Notizie Notizie Mondo Brexit, si allunga la lista di chi vuole la testa di Boris Johnson, sterlina esposta a continua volatilità

Brexit, si allunga la lista di chi vuole la testa di Boris Johnson, sterlina esposta a continua volatilità

25 Settembre 2019 10:12

L’allerta per un no-deal Brexit si fa sempre più alta: ormai ci siamo, manca poco più di un mese alla data fatidica, quella del 31 ottobre, in cui il Regno Unito dovrebbe effettivamente uscire dal blocco europeo.

Accanto ai timori di una Hard Brexit regna sovrano nel paese il caos politico, soprattutto dopo la sentenza della Corte Suprema del Regno Unito, che ha definito “illegale” lo stop al Parlamento che, lo scorso 28 agosto, il premier Boris Johnson ha chiesto alla Regina. Richiesta che era stata accolta, in base all’istituto della prorogation.

E invece no, ha detto la Corte suprema UK: quella decisione spettava ai giudici, così come spettava ai giudici stabilire la durata e i limiti dell’estensione. La situazione è tale che il premier è sbottato chiedendo chi comandi davvero nel paese (domanda in realtà che si stanno facendo in molti, tra cittadini UK e spettatori globali dell’ennesimo atto del dramma Brexit).

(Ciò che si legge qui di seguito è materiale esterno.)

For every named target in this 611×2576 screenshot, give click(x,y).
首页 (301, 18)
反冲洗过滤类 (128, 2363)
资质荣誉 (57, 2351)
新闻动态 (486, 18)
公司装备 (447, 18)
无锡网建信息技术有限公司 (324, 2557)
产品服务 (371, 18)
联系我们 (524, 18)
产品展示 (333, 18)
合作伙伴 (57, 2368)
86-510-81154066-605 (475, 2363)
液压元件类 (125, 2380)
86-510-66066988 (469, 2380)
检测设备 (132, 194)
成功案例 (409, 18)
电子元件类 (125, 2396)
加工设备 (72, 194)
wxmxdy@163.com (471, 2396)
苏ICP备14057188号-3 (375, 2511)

Sono però anche in molti a chiedere la testa di Boris Johnson dopo il verdetto della corte, mentre il Regno Unito, a più di tre anni dal referendum sulla Brexit del 23 giugno del 2016, che ha decretato la vittoria del fronte Leave (52% dei voti) rispetto al fronte Remain (+48%), si conferma profondamente diviso. Intanto, il Parlamento UK riaprirà oggi, nella tarda mattinata ora UK.

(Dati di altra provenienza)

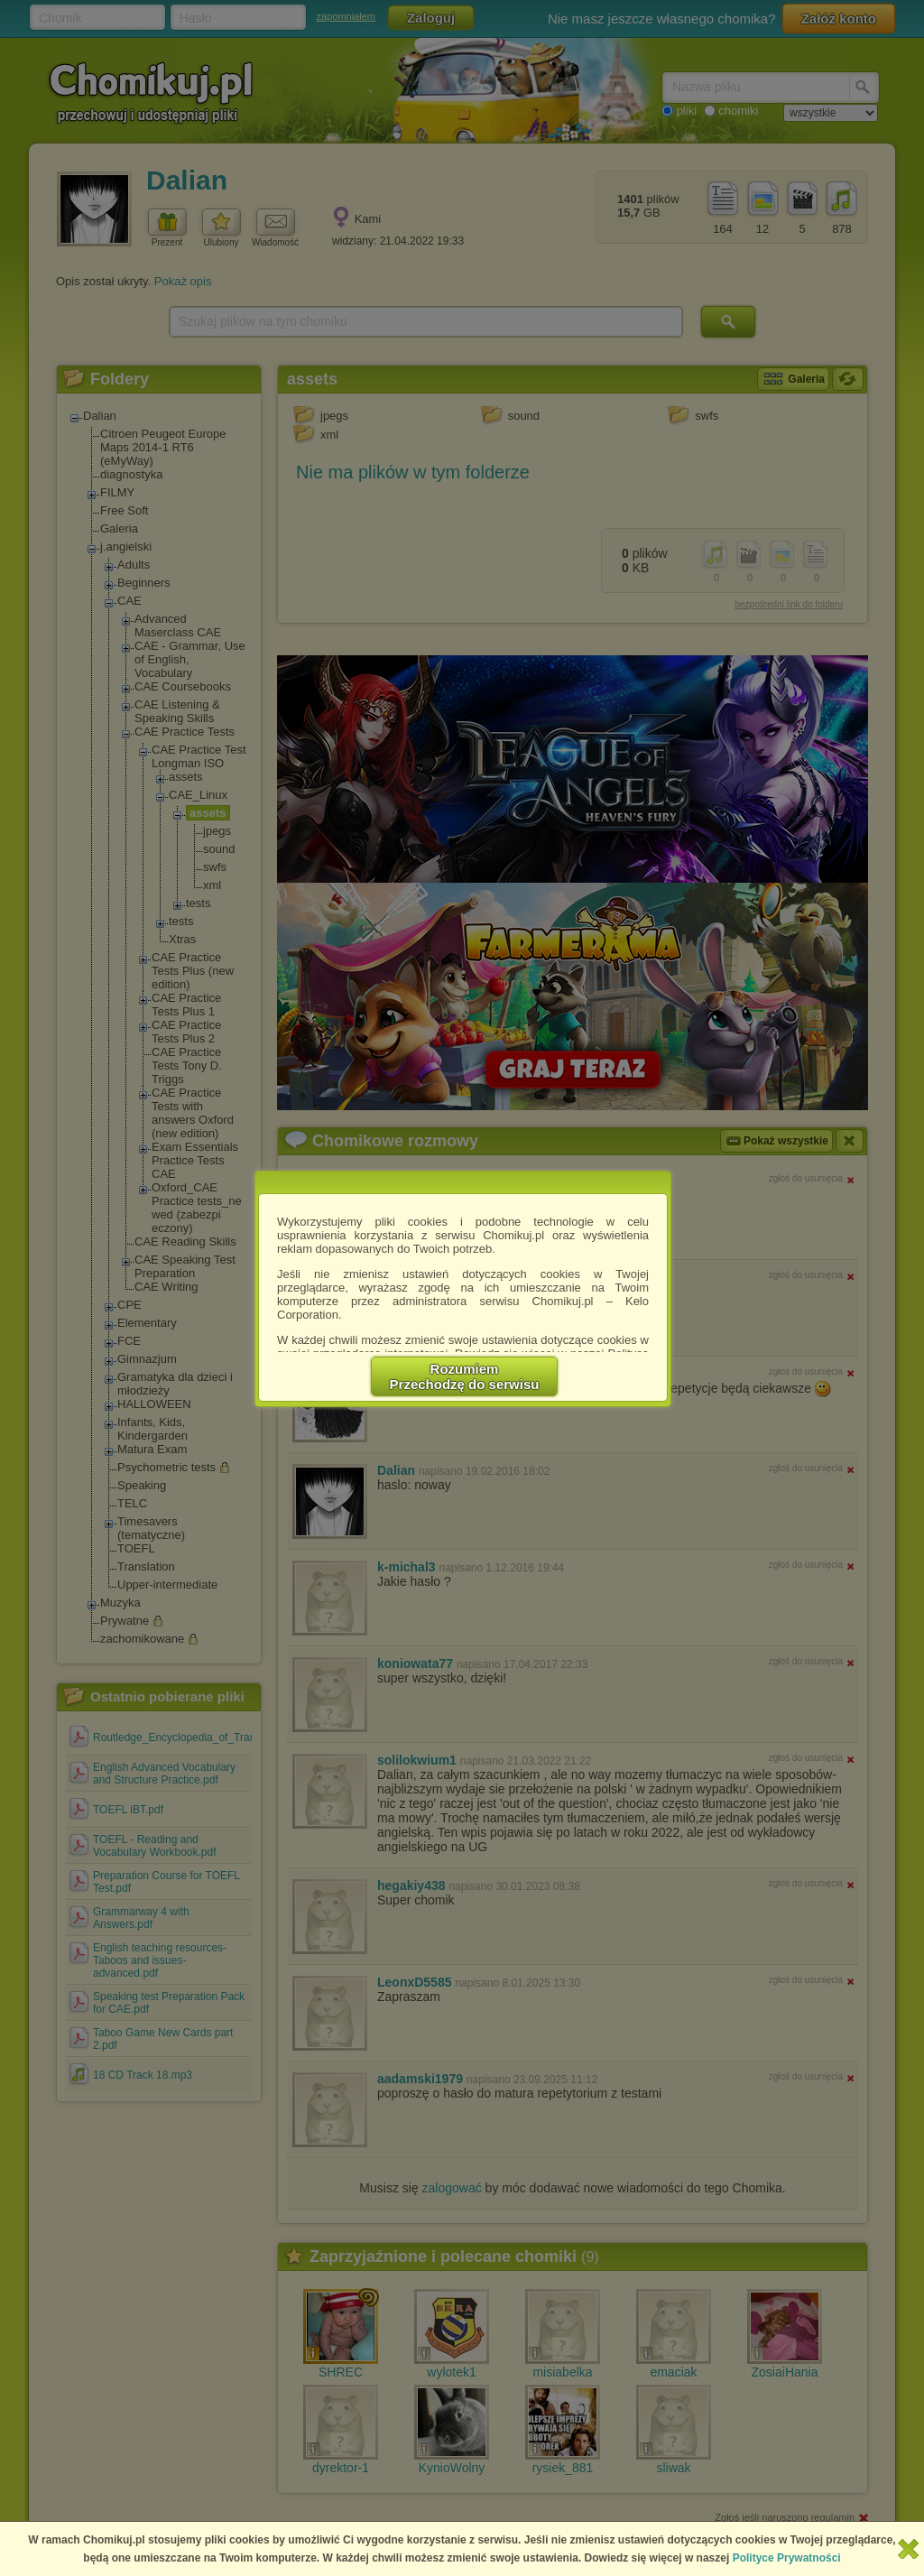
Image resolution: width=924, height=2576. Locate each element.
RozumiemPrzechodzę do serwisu (465, 1376)
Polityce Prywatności (787, 2558)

Johnson insiste sulla Brexit a tutti i costi e, da New York dove si trova in occasione dei lavori dell’Assemblea Generale dell’Onu, scherza anche un po’, facendo notare che se i desideri di alcuni parlamentari di Westminster si realizzassero, la Brexit diventerebbe infinita.

Ma le cose non si mettono affatto bene per il premier. Come fa notare il Financial Times “l’umiliato Boris si appresta a tornare a Londra nella giornata di oggi per far fronte alle richieste di dimissioni che gli arrivano da più parti, dopo che la Corte Suprema ha sferrato un duro colpo alla sua autorità”.

L’FT definisce la sentenza della corte una “schiacciante messa in stato di accusa”. Da segnalare che, dopo aver ricevuto il permesso dalla regina, Johnson ha interrotto la sessione del Parlamento attraverso il cosiddetto prorogation, martedì 10 settembre, per un arco temporale di cinque settimane.

La sterlina perde terreno oggi, sia nei confronti del dollaro che dell’euro, dopo i corposi guadagni messi a segno nella giornata di ieri, che vengono spiegati così nella nota di Intesa SanPaolo dedicata al forex:

La sterlina si è rafforzata ieri sulla sentenza della Corte Suprema che ha dichiarato illegittima la sospensione del parlamento voluta dal primo ministro Boris Johnson. L’apprezzamento è stato di circa una figura contro dollaro fino a un massimo di 1,2502 GBP/USD, della metà contro eurofino a un massimo di 0,8801 EUR/GBP. La reazione del cambio si spiega alla luce del fatto che il mercato associa a un indebolimento politico di Johnson una maggiore probabilità di un’uscita dall’UE ‘con accordo’ e di un rinvio di Brexit dalla data del 31 ottobre voluta dal premier a quella del 31 gennaio 2020 contenuta invece nella legge ‘anti no-deal’ recentemente approvata dal parlamento. Per effetto della sentenza della Corte Suprema i lavori parlamentari riprenderanno oggi alla Camera dei Comuni. La giornata si preannuncia piuttosto tesa e l’incertezza politica è molto elevata, lasciando la sterlina esposta a nuova volatilità. Gli scenari che potrebbero configurarsi con la riapertura del parlamento sono quello di una mozione di sfiducia contro il governo Johnson, che aprirebbe la strada ad elezioni anticipate dopo il 31 ottobre, oppure direttamente di un voto del parlamento per indire le elezioni, una prospettiva che aumenta l’incertezza anche per la mancanza di una linea comune all’interno dell’opposizione. Anche Johnson infatti, dopo la sentenza della Corte, ha parlato di elezioni, ma ha anche ribadito di voler portare il Regno Unito fuori dall’UE il 31 ottobre, lamentando che la sentenza della Corte è un ostacolo ai suoi sforzi per cercare di trovare un accordo con l’Unione al vertice UE del 17-18 ottobre”.